*** Provided records Section Begins ***
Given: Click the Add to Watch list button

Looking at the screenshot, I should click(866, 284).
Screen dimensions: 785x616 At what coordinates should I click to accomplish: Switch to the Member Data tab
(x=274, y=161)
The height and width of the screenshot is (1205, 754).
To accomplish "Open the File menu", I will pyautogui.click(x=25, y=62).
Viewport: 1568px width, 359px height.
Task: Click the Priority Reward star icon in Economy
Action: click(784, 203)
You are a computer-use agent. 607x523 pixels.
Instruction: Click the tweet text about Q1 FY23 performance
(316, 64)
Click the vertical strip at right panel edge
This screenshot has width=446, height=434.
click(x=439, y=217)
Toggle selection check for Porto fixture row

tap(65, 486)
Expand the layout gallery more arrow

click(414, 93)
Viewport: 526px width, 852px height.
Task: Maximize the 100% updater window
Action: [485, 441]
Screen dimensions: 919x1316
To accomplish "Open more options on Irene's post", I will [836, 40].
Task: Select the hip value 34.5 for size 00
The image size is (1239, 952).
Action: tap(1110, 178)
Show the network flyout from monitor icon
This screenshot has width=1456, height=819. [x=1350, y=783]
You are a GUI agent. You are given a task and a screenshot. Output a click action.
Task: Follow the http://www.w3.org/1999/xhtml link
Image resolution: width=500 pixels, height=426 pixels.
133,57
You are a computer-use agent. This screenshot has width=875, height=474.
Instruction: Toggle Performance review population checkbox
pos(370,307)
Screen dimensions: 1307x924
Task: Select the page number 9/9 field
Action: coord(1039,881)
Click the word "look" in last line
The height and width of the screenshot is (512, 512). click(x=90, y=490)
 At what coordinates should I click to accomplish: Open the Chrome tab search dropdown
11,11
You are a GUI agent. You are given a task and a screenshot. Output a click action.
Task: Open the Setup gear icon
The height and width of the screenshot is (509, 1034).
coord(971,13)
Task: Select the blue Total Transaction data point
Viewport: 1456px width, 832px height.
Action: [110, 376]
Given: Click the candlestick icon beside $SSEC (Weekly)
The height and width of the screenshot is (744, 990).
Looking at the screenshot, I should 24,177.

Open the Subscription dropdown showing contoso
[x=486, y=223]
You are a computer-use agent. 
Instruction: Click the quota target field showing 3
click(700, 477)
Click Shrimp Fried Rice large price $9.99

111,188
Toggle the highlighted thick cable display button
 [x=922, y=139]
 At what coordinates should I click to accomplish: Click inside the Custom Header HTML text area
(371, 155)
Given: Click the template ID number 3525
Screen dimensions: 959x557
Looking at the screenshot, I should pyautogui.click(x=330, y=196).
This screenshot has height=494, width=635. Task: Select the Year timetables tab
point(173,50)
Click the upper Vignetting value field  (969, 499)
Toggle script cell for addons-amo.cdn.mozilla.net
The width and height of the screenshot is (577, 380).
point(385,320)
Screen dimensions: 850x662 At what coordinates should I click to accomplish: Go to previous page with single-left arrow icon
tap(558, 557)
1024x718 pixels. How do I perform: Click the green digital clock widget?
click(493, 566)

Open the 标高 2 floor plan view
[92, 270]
*** Provided records Section Ends ***
→ **Description of the task**
In which lines of the records does the word "agent" appear? Copy each of them.

→ **Answer below**
You are a computer-use agent. 607x523 pixels.
You are a GUI agent. You are given a task and a screenshot. Output a click action.
You are a computer-use agent. This screenshot has width=875, height=474.
You are a GUI agent. You are given a task and a screenshot. Output a click action.
You are a computer-use agent. 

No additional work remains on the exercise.